What you should do:
Give the whole listing below once more, exactly, without pictures.

* * * *

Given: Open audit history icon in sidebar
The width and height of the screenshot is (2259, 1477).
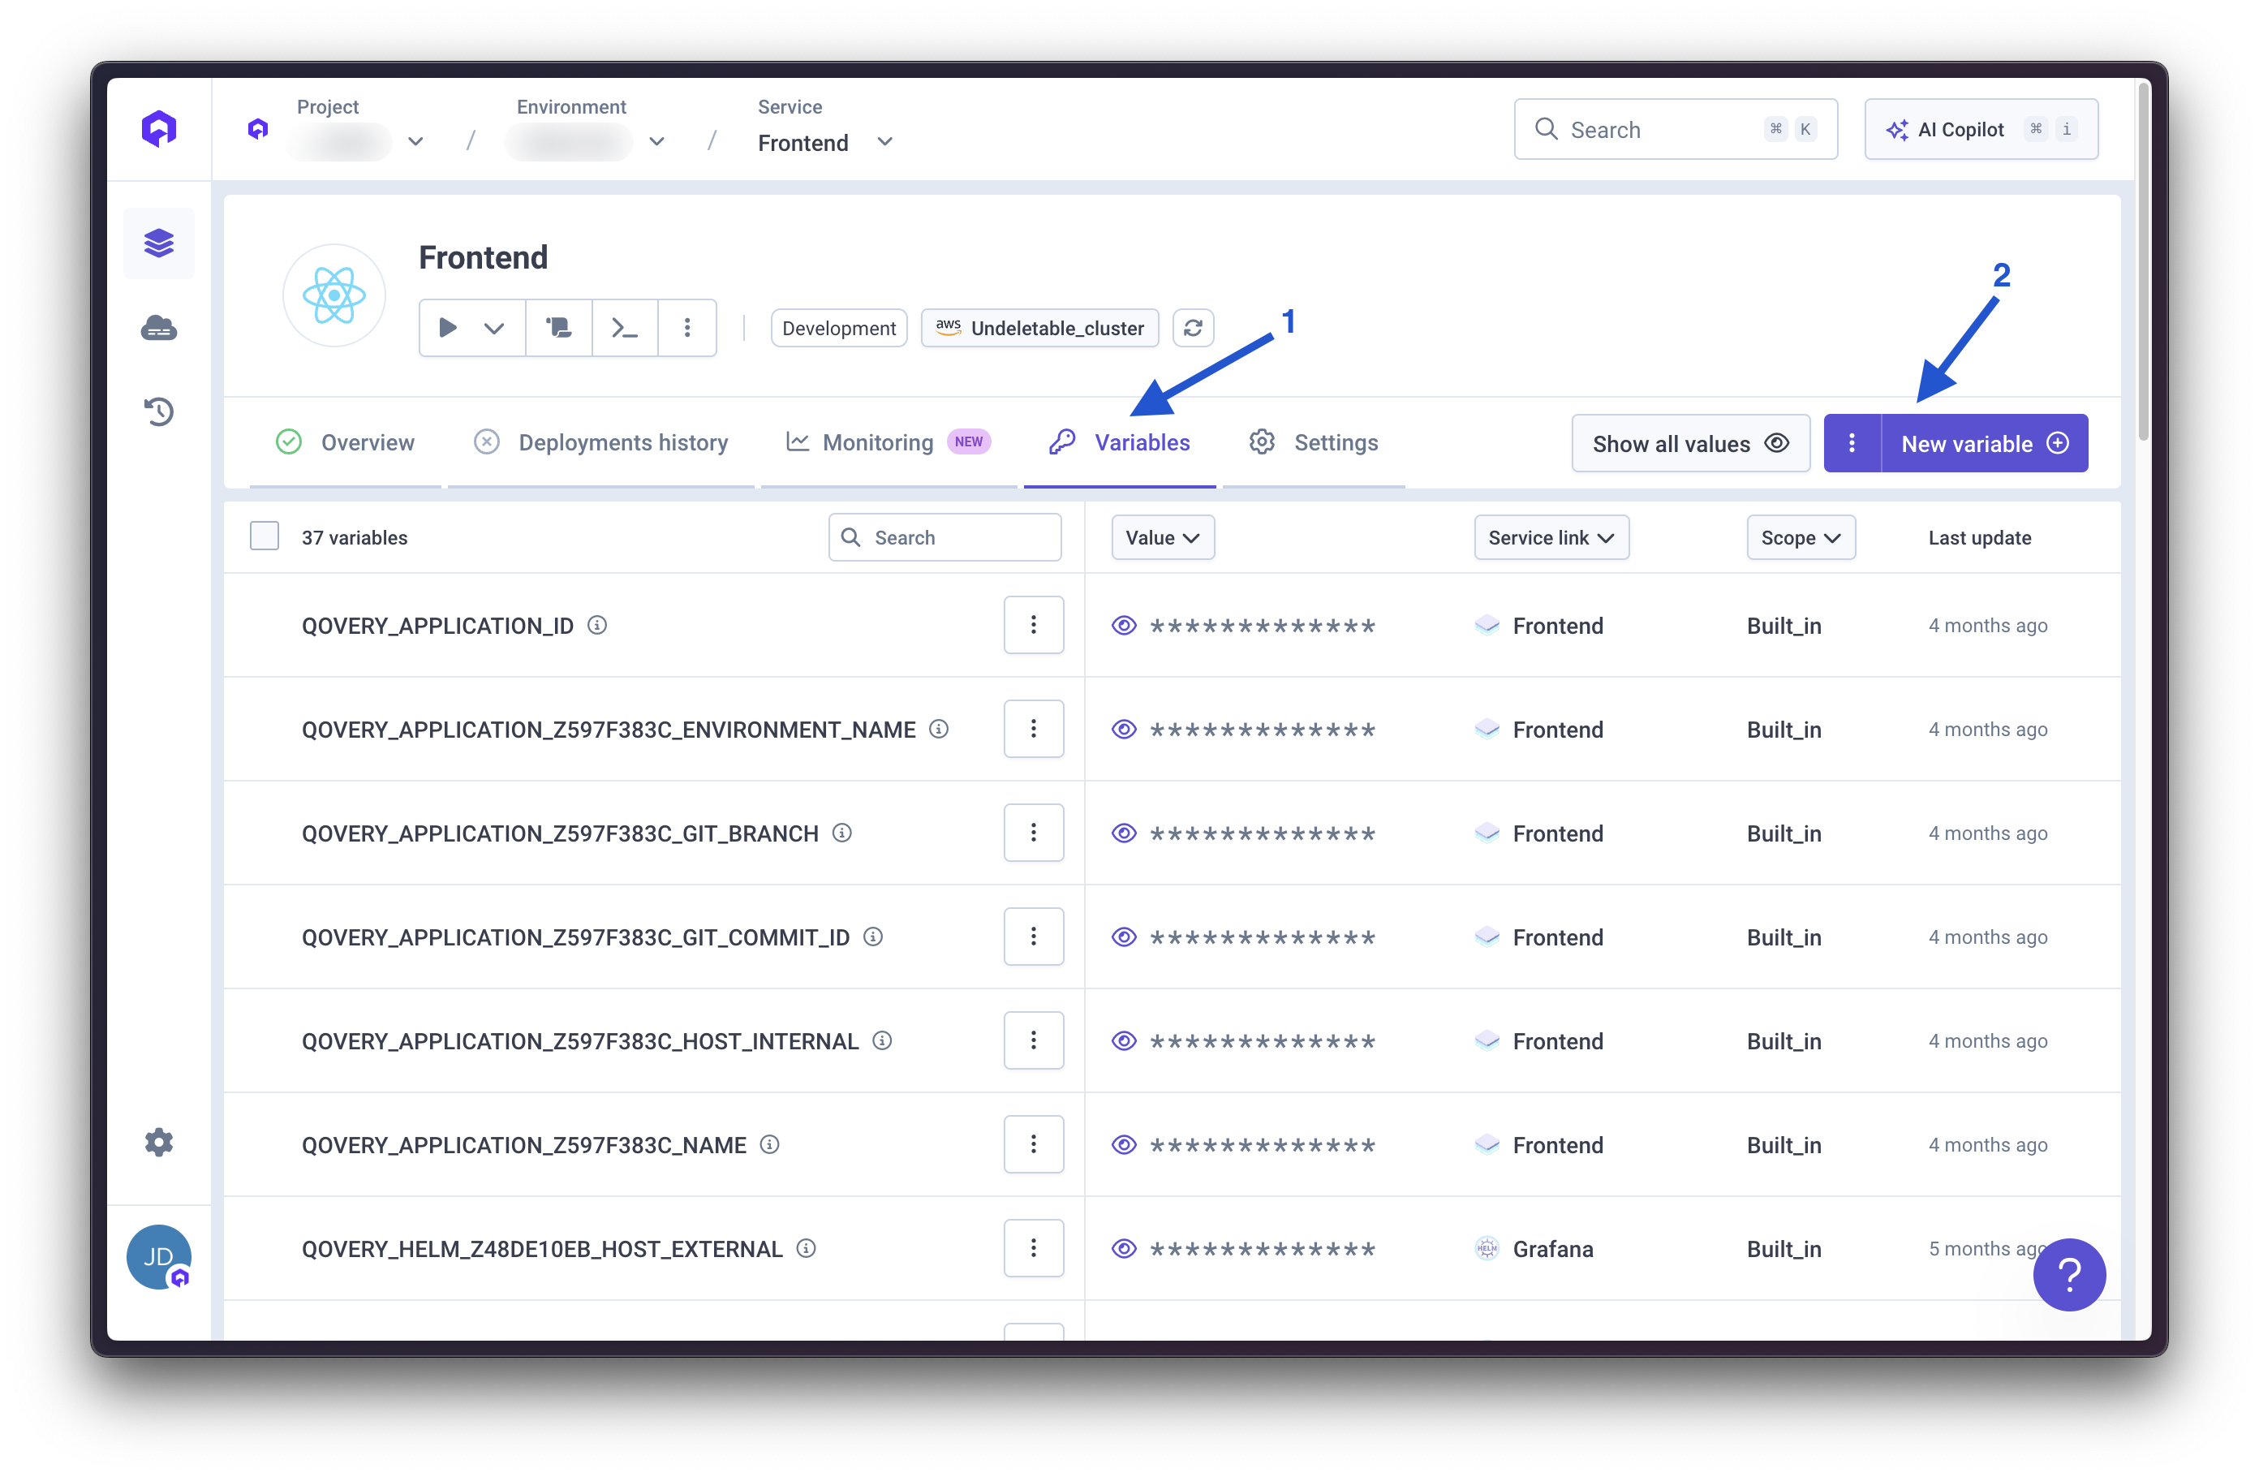Looking at the screenshot, I should click(159, 411).
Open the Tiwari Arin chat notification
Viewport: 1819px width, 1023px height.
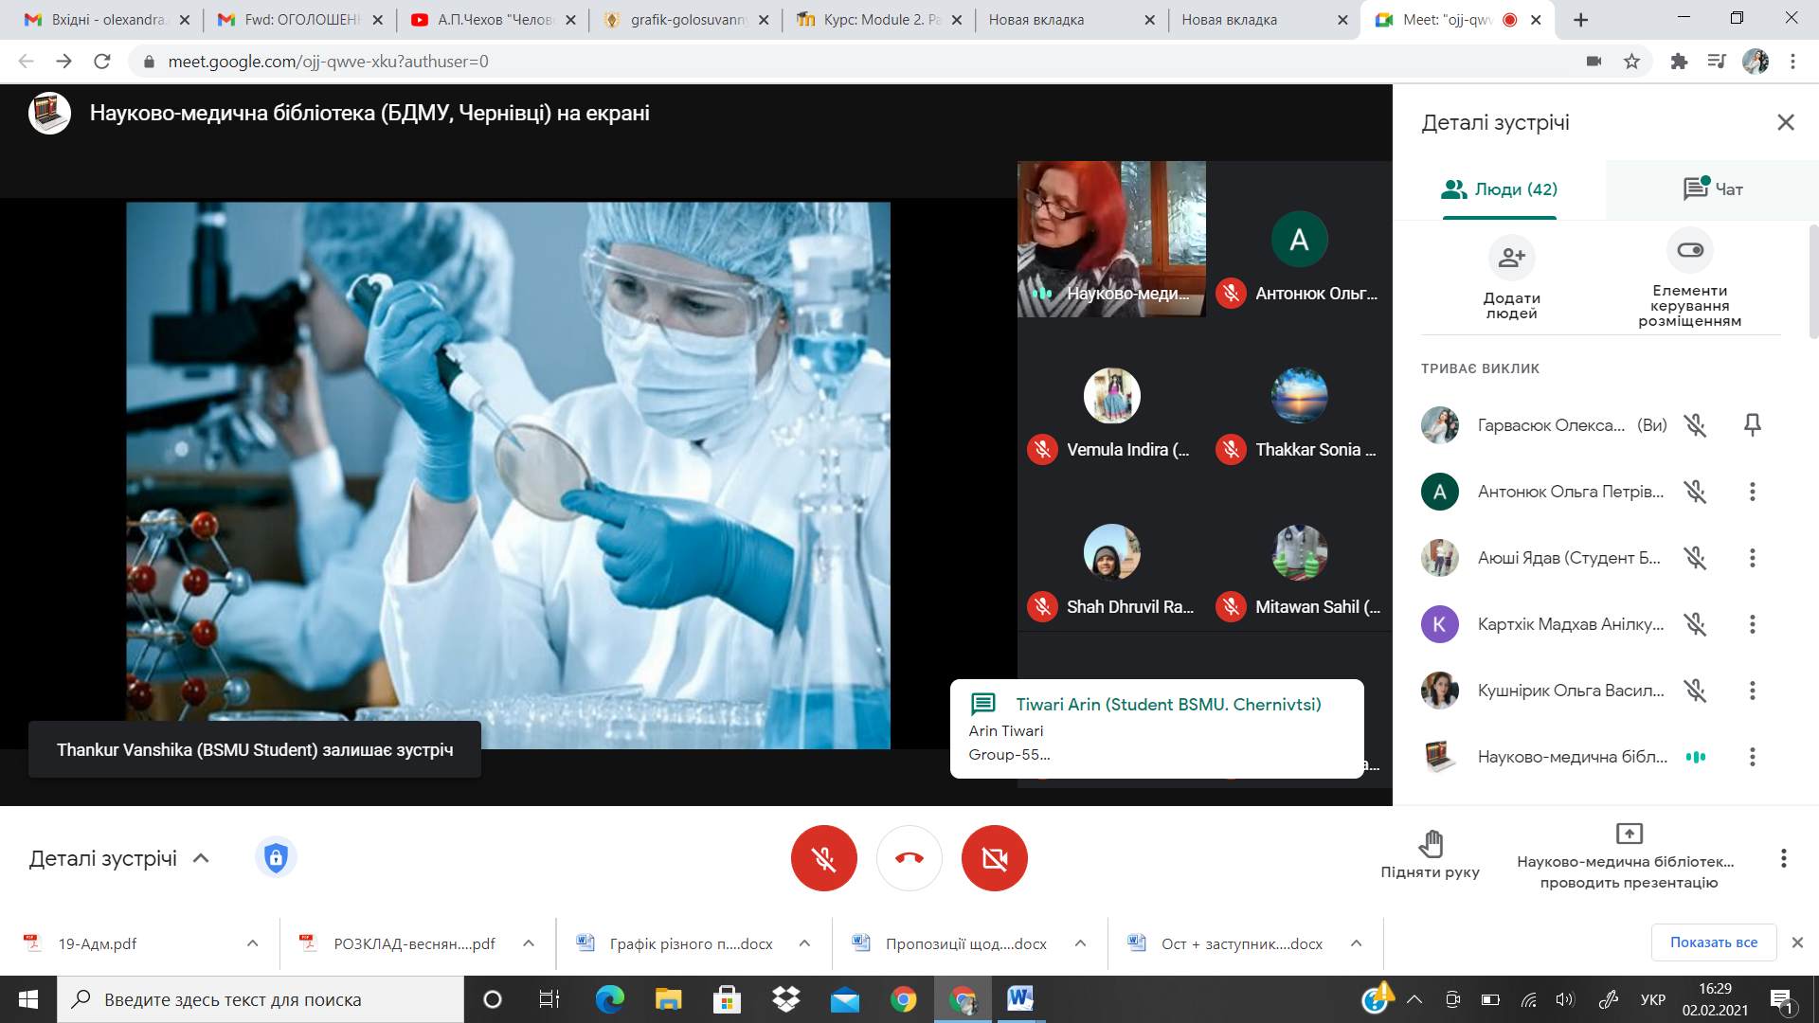pyautogui.click(x=1156, y=728)
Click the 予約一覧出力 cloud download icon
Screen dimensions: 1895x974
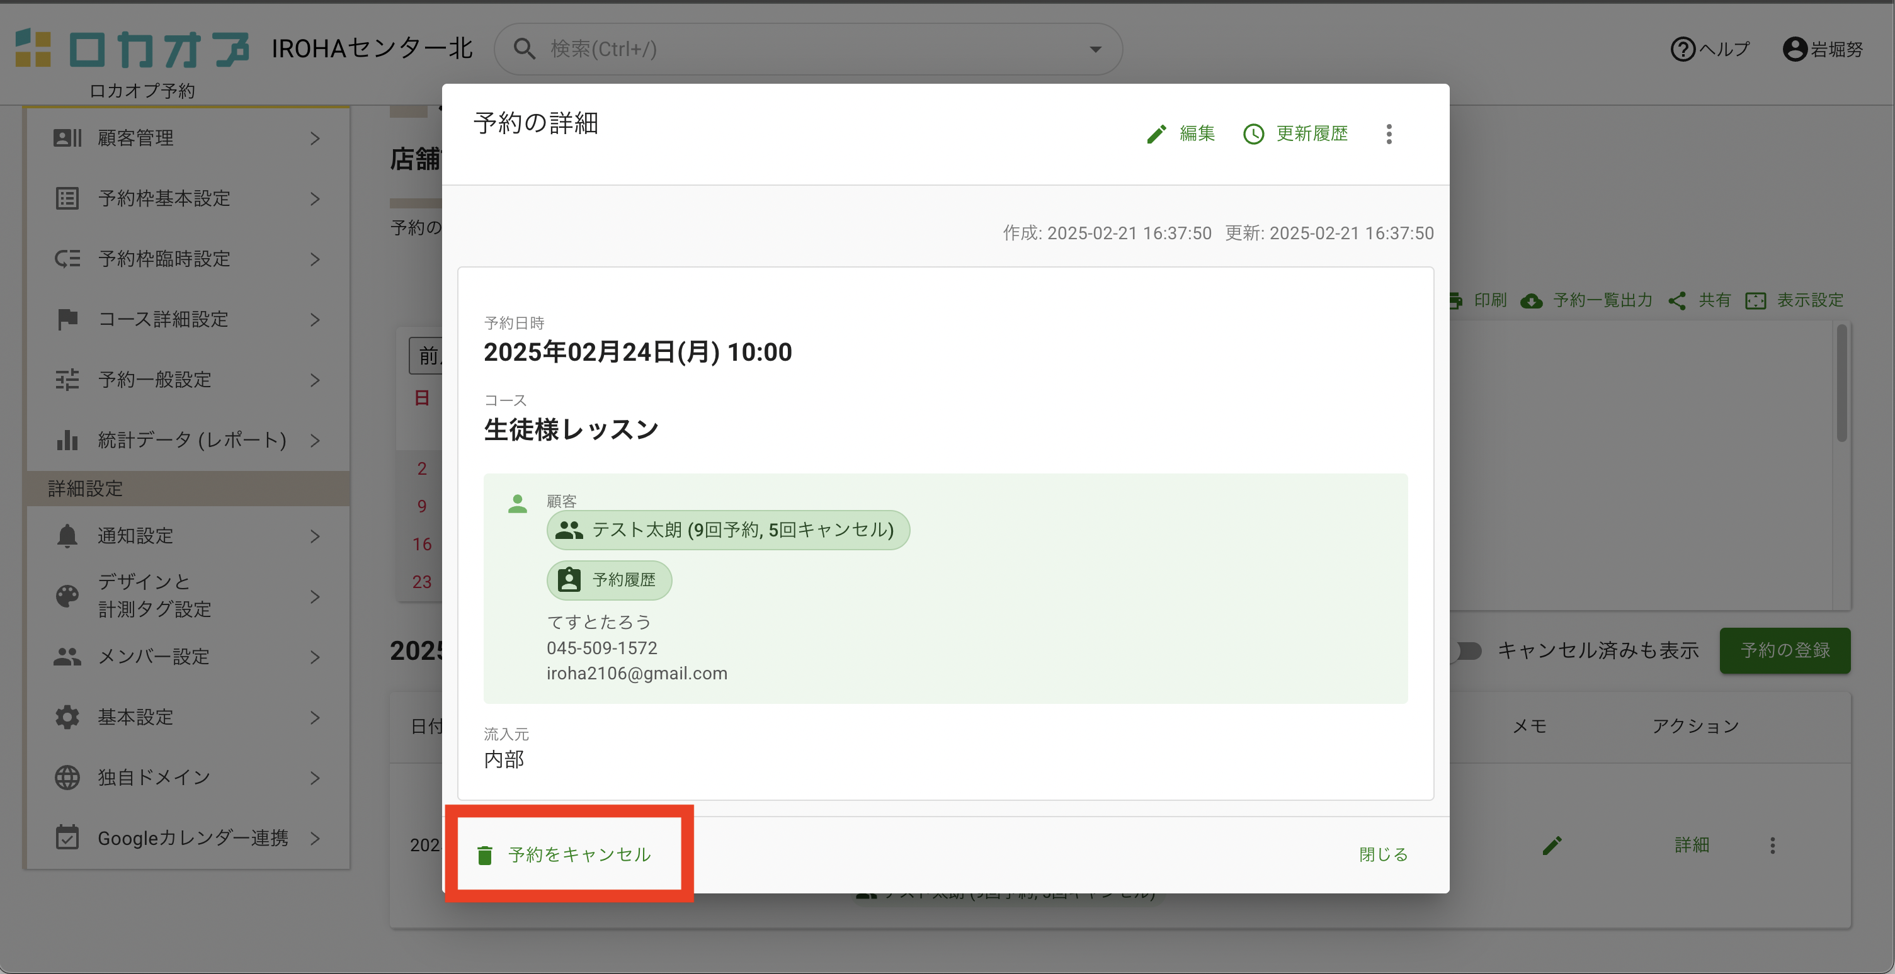pos(1532,301)
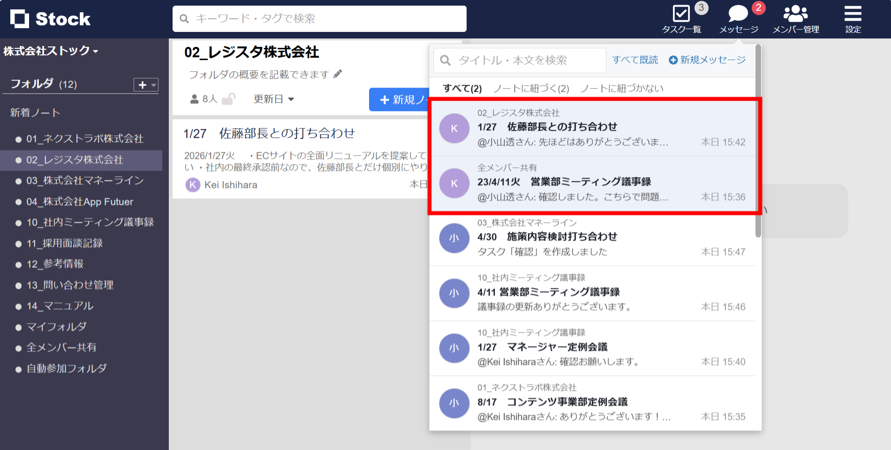Click the magnifier in the keyword search bar
This screenshot has height=450, width=891.
(x=183, y=18)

* * * *

Response for this exercise:
Given: Open audit history icon in sidebar
The width and height of the screenshot is (2259, 1477).
Looking at the screenshot, I should click(159, 411).
Open the Tiwari Arin chat notification
Viewport: 1819px width, 1023px height.
pyautogui.click(x=1156, y=728)
Click the 予約一覧出力 cloud download icon
Screen dimensions: 1895x974
pos(1532,301)
Click the magnifier in the keyword search bar
This screenshot has height=450, width=891.
(x=183, y=18)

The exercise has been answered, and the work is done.